Non pas attendrissant mais glaçant. Non pas compatissant mais réprobateur. Les individus se sentent rejetés. Désapprouvés dans des modes de vie qu’ils ont choisis ou qu’ils subissent de plein fouet. Le regard de Dieu, lui, ne culpabilise pas. Il relève toujours.

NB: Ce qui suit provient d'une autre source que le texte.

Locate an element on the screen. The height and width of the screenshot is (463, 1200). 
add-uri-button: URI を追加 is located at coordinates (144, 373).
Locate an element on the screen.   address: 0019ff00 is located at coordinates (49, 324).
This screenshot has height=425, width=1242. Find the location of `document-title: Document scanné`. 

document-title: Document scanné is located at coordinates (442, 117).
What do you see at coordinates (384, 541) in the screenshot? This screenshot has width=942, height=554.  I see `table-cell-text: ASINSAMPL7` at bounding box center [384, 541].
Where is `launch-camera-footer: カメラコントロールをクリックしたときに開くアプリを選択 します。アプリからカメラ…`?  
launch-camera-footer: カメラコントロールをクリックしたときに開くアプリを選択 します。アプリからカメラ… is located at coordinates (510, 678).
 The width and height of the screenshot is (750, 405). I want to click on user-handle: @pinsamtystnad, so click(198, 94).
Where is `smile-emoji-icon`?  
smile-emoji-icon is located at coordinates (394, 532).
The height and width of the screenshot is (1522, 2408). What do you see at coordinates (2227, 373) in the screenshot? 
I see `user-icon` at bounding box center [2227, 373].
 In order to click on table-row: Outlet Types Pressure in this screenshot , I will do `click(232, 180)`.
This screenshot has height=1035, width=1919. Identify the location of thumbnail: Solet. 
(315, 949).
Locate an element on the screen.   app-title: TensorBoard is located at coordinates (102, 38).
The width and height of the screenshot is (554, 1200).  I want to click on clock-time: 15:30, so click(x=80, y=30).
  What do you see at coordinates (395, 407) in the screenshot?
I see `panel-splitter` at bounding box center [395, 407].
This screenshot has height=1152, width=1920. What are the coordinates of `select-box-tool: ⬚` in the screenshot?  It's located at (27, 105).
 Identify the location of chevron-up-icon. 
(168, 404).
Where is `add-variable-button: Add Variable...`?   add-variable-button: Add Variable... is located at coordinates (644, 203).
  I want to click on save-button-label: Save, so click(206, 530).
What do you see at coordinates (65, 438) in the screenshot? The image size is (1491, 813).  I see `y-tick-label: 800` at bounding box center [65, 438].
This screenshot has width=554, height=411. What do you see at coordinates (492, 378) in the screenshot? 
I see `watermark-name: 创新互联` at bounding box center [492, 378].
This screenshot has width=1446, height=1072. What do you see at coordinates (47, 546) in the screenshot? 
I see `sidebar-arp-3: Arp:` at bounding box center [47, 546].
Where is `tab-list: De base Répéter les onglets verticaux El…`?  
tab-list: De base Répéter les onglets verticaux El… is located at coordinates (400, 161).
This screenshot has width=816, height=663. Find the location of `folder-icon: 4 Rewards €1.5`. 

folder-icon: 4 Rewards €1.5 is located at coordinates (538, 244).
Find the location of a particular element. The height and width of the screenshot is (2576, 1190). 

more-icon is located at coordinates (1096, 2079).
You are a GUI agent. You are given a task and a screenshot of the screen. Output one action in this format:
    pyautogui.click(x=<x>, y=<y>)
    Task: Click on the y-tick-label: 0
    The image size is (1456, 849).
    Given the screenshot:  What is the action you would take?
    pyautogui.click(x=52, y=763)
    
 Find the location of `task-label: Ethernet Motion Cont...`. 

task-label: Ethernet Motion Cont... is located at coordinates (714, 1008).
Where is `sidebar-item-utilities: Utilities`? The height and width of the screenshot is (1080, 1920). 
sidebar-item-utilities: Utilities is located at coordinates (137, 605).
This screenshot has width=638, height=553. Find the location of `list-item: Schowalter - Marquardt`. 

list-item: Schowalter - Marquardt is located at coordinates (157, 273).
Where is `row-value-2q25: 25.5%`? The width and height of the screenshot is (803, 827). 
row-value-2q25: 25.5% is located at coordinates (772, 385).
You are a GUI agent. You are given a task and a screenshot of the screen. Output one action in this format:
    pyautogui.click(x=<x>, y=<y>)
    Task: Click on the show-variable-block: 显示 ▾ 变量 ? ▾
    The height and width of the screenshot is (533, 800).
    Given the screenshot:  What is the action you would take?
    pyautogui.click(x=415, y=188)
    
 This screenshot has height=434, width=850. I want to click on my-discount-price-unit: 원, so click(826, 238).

Après une prédication, une paroissienne est venue me voir pour me dire que je n’avais pas évoqué la situation des femmes divorcées célibataires. Pour elle, elles étaient les grandes oubliées de l’Église alors même que leurs souffrances étaient grandes. À cause de leur situation, souvent précaire, mais surtout à cause du regard culpabilisateur que la société porte sur elles… comme sur d’autres personnes d’ailleurs. La société regarde ainsi les célibataires, bien entendu, mais aussi les « cougars » (alors que le jeune homme sera souvent qualifié, lui, de « Don Juan ») et les couples n’ayant pas d’enfants… Le terme désignant une femme n’ayant jamais accouché est « nullipare ». Certes, le terme latin « nullus » signifie « ne … pas ». Mais c’est le même terme qui sert à désigner les êtres et les choses insignifiantes, méprisables : nulles ! Et c’est bien souvent ainsi que ces femmes ressentent ce terme. Comme une agression. Comme un rejet de leur vie, de leur couple. Pire : comme un jugement condamnant tant l’une que l’autre. Et c’est aussi ce que ressentait la femme qui m’a abordé à la fin de ma prédication.

Que dire ?

La grâce de Dieu est pour tous ! Qui que nous soyons. Quel que soit notre parcours. Quels que soient nos réussites et nos échecs, nos « bonnes » ou nos « mauvaises » actions. La grâce divine est première et inconditionnelle. Cette affirmation de la Réforme doit être réentendue avec force. Elle est bien présente dans le cantique « Tel que je suis » de Charlotte Éliott : « Tel que je suis, sans rien à moi, (…) Tel que je suis, bien vacillant ; en proie au doute à chaque instant (…) Tel que je suis, ton cœur est prêt à prendre le mien tel qu’il est, pour tout changer, Sauveur parfait ». Dieu nous aime tel que nous sommes. Cela est bien souvent difficile à accepter. Nous préférerions qu’il nous aime « à cause de » : nos diplômes, nos réussites, notre fidélité dans notre mariage, notre dévouement à notre partenaire… Mais non. Il nous aime tel que nous sommes. Cela signifie qu’il nous prend avec nos forces mais aussi avec nos faiblesses. Qu’il aime jusqu’à nos fragilités, voire même nos défauts. Ce regard porté sur nos existences nous permet de relativiser tous les discours culpabilisateurs et moralisateurs émanant de la société ou de la famille.

Culpabilité

Oui, le croyant doit se rappeler, comme le dit l’auteur de l’Épitre de Jean, que « si notre cœur nous condamne, Dieu est plus grand que notre cœur » (1 Jean 3,20). Mais beaucoup de personnes ont des difficultés à s’accepter. Leurs défauts (égoïsme, mensonge…), leurs failles (discours dévalorisants de leurs maris, viols conjugaux…) les empêchent de s’aimer et de se considérer comme aimable. Le « tel », présent dans le cantique protestant, agit comme un « boomerang » multipliant leur culpabilité. Ils peuvent accorder une oreille plus attentive au fait que Dieu les aime « malgré » ce qu’ils sont. Malgré ce que j’ai fait, malgré ce qu’on m’a fait (et qui a détérioré mon image de moi-même), malgré mes choix de vie ou des situations qui se sont imposés à moi et à mon couple : je suis aimé de Dieu. Cette affirmation est moins statique que le banal « tel que je suis ». Elle ressuscite les personnes qui l’entendent et leur permet de se mettre en marche.